We as a species are not naturally out there hanging outlaws before lunch. If
we got here by killing we would all be dead. It is nonsense to spread the
ideology that we have to be tough and punish the French to survive, or punish
the Syrians to survive. That is just Homer urging the Greeks to Troy, that is
Caesar urging the Romans across the Rubicon. That is Nero burning his own city.
I got here tonight, and you got here tonight, because someone helped with dinner
and the dishes. That is the program. That is the human DNA. That is what works.

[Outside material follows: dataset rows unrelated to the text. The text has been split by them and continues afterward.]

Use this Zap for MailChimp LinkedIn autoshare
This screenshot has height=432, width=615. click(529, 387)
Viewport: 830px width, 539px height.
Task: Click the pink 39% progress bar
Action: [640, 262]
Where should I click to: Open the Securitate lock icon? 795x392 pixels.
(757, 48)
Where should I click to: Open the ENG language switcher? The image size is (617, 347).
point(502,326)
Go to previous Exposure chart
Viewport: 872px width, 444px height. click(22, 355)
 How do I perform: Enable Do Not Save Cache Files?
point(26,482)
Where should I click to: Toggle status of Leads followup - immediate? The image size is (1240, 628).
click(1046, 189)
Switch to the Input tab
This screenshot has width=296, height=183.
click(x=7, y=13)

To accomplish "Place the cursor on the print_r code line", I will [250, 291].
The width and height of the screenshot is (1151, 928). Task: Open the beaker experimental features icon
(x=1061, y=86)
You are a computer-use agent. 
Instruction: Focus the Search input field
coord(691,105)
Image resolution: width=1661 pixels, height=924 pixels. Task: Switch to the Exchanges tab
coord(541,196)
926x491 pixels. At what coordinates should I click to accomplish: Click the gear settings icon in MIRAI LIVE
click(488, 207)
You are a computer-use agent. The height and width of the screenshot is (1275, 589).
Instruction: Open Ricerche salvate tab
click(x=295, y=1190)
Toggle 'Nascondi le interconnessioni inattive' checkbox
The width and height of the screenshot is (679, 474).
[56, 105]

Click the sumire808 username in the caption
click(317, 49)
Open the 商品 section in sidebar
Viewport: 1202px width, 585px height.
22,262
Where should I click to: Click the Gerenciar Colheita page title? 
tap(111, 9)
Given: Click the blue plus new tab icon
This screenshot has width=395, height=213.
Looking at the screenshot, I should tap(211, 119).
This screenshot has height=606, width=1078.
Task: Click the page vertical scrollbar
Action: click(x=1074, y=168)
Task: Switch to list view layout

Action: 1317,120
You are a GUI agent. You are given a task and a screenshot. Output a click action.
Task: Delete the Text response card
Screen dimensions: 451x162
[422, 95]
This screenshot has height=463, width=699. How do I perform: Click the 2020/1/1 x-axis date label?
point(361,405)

And we are here today because everyone of our ancestors made it work well
enough to bring you and me here.
The true story of humanity is that being friends and having neighbors is what
works; it is what makes us more secure. We know that. I grew up in rural
Colorado where we all helped each other clean irrigation ditches in the
spring, helped put up hay in the summer, helped chase the horses that were
out in my neighbors' fields. America was built on neighbors helping
neighbors. Communities were built on that. That is the story of America and it
is the story of humanity.
So we say to them: Hang on, you warlords, the tide is against you. The
proclaimed success of the rugged individual is propaganda. Individualism is,
unhappily, a myth. Alexander the Great never made his own sword. Caesar never
made his own toga. They needed friends. The policy of going against the world
without friends will not work. Ask Napoleon. Ask Antony. Ask Thucydides. Ask
Herodotus. War is not a policy for success. War is an aberration, a failure.
Thirty million of us already know that. More will be learning with each museum
you burn, with each civilian who is shot down.
As the flower bends slowly toward the sun, in the long term history bends
toward life. Friends, friends of life, friends of cooperation and decency
and caring, we are the ones, the Hopi say, who we have been waiting for,
we are the ones who have gotten us this far and history is with us!